SET PROBLEM: Reproduce the passage on SMA wire work-loops starting at "Cyclic response of" and ending at "to the system.".

The exploration of work-loops in the SMA wire expanded upon the previous block force testing by instead imposing a cyclic strain with amplitude of 0.02 within each of three frequency treatments. Timed Joule heating represented the imposed actuation stimulus while cooling occurred via forced convection. The stimuli frequencies studied were based on the explored frequencies by Theriault et al. [7] and adjusted to take in consideration the intrinsically different time scales between the natural and artificial muscle responses (cf. figure 1d). Considering this set-up, the influences of frequency (29, 40 and 48 mHz), duty cycle (50% and 69%), and phase offset (−25%, 0%, 25% and 50%) were experimentally explored. The mechanical results for one of the evaluated cases are depicted in figure 3 to demonstrate the cyclic response as a function of time. Similar to Theriault et al. [7], the first two cycles are neglected to consider results with reproducible heat transfer (i.e. the same temperature at the end of each cycle). The majority of experiments lead to reproducible cycles, whereas the case here depicted has the most variability. The applied stimuli, figure 3a, result in the stress output depicted in figure 3b,c. The net work for the depicted work-loop is positive, characterizing an actuator.

Figure 3.

Cyclic response of SMA wire for 69% duty cycle, 0.04 Hz, and 0% phase. Similar data are available for all experiments in the electronic supplementary material. (a) The implied mechanical and electrical stimuli. (b) Resultant stress as a function of time. (c) Stress and strain evolution for the last three cycles. The counterclockwise loop directionality characterizes energy added to the system.

DATA ENTRIES:
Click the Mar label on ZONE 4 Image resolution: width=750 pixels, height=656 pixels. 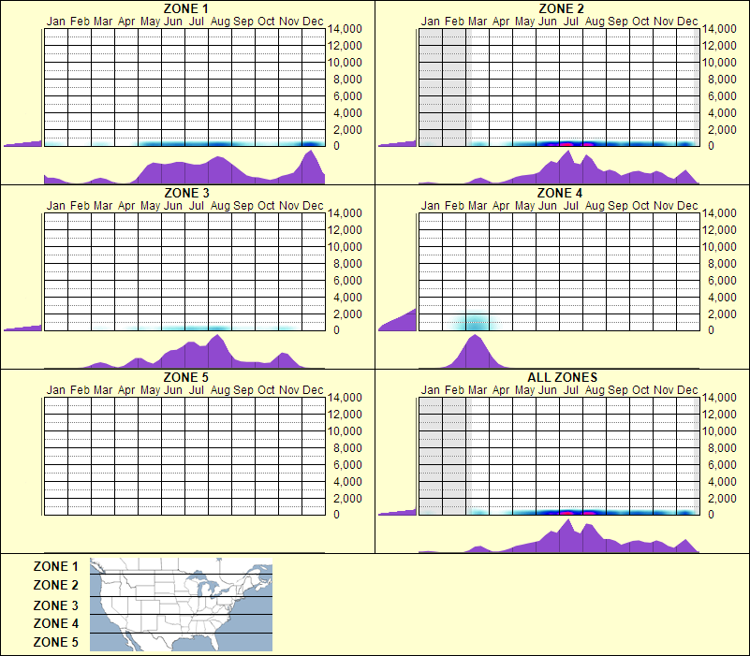(477, 203)
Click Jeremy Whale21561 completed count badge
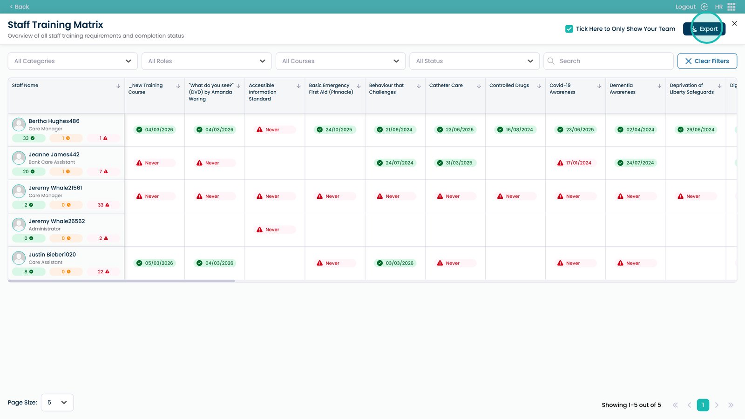This screenshot has height=419, width=745. click(29, 205)
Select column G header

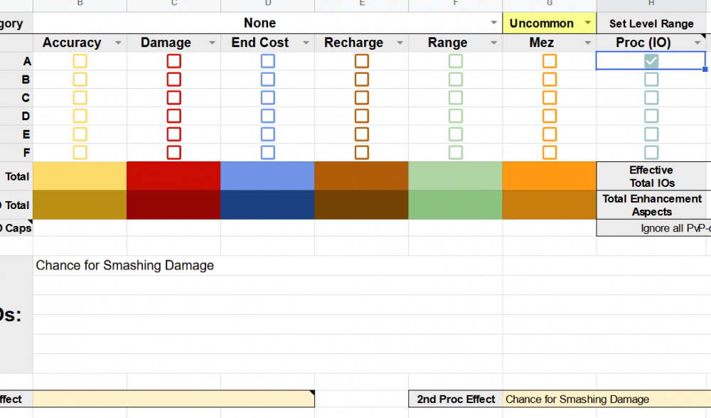549,4
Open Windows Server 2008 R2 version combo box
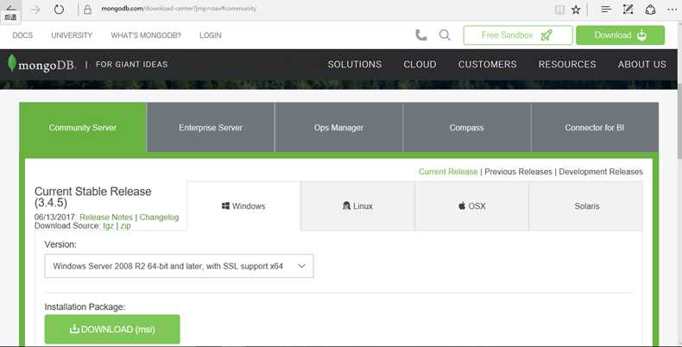 pyautogui.click(x=179, y=266)
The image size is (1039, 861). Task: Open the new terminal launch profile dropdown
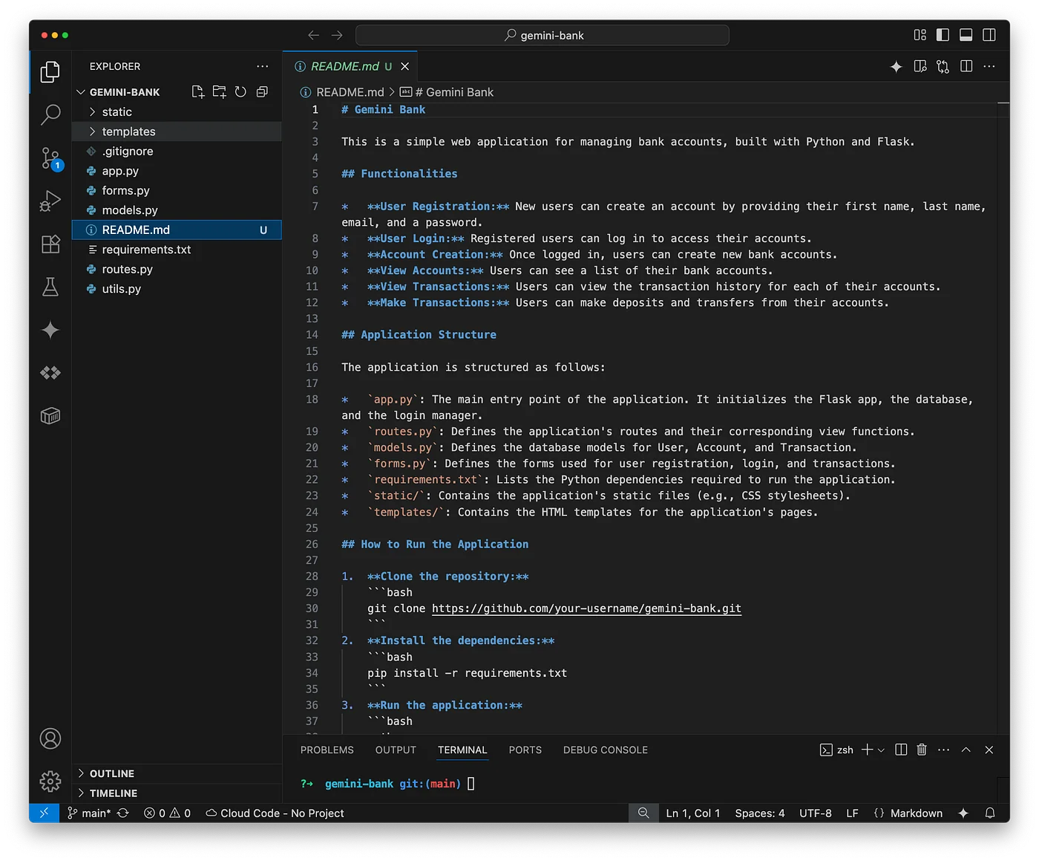(882, 750)
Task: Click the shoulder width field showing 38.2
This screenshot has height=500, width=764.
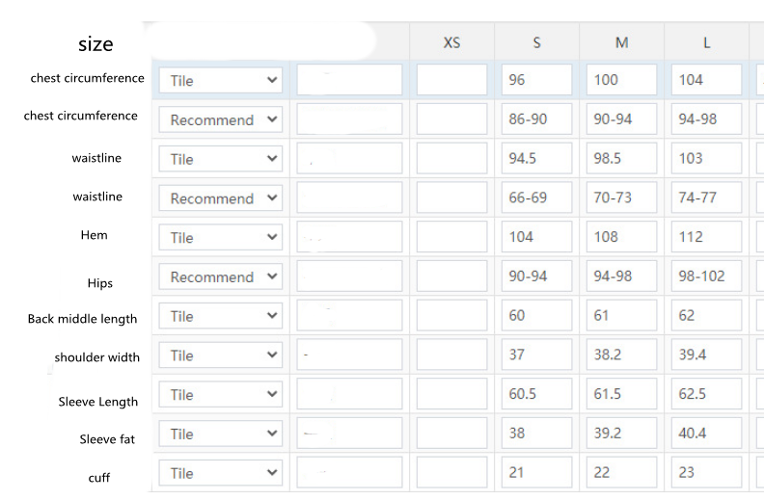Action: click(621, 355)
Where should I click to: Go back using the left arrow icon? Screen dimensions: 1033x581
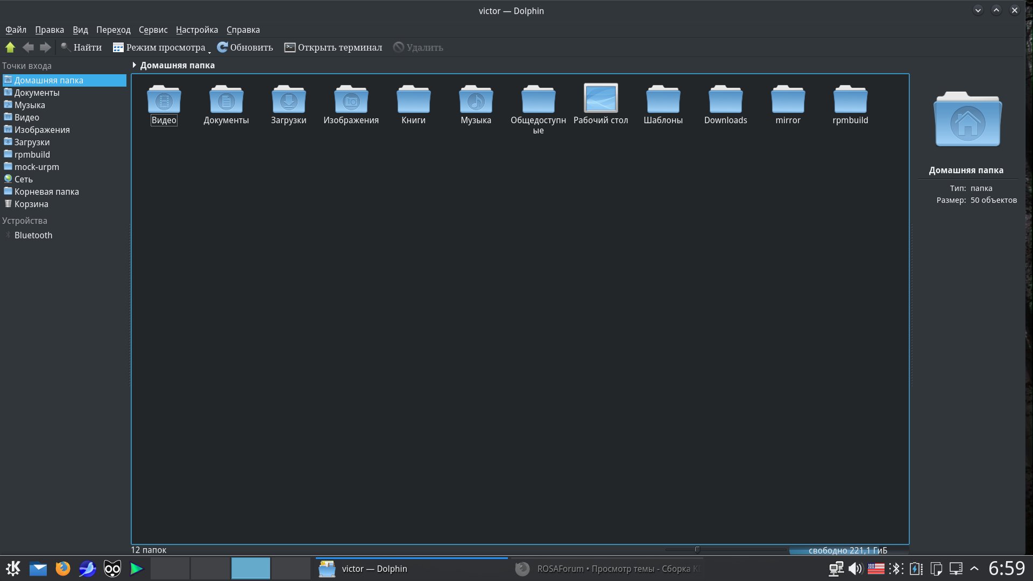(x=28, y=47)
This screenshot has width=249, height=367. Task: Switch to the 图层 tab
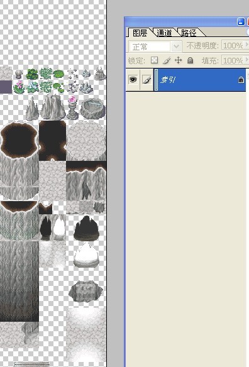140,33
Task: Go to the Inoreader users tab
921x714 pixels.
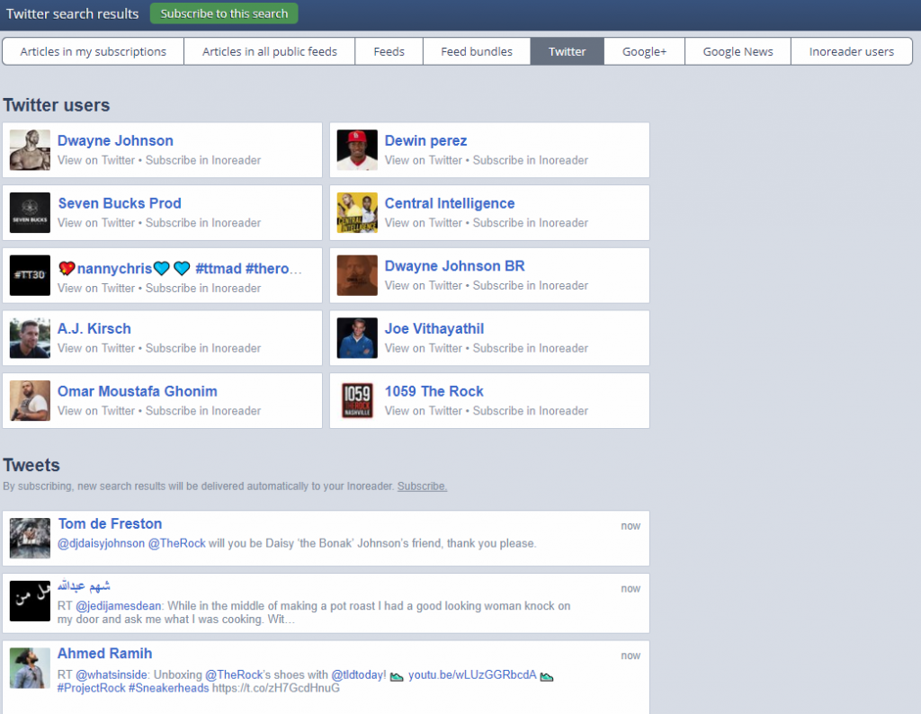Action: coord(851,51)
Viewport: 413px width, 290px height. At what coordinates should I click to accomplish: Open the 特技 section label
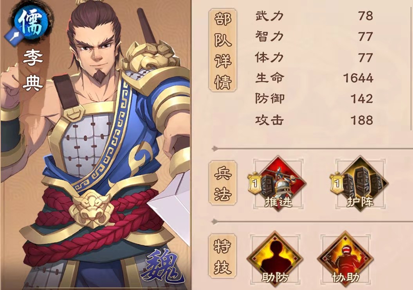pos(223,256)
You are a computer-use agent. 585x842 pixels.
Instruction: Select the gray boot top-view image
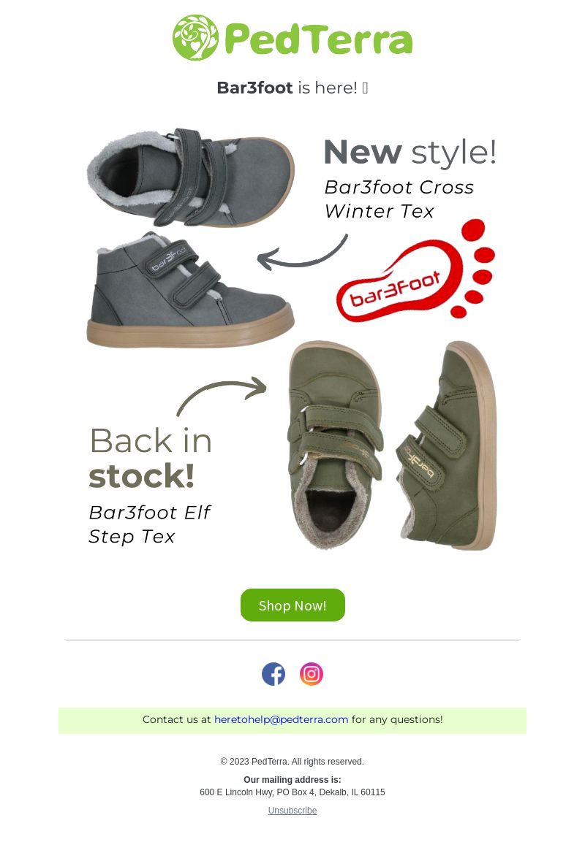pos(191,177)
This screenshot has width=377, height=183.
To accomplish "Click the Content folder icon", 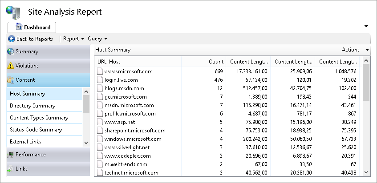I will [11, 80].
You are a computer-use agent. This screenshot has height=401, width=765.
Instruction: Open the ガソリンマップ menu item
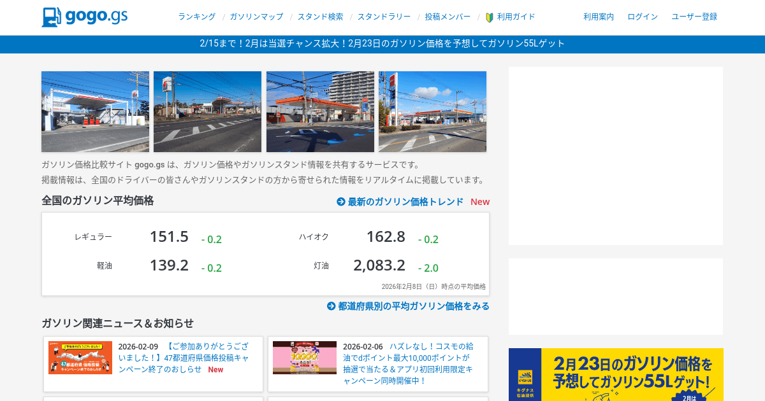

RIGHT ANSWER:
Cyclic response of SMA wire for 69% duty cycle, 0.04 Hz, and 0% phase. Similar data are available for all experiments in the electronic supplementary material. (a) The implied mechanical and electrical stimuli. (b) Resultant stress as a function of time. (c) Stress and strain evolution for the last three cycles. The counterclockwise loop directionality characterizes energy added to the system.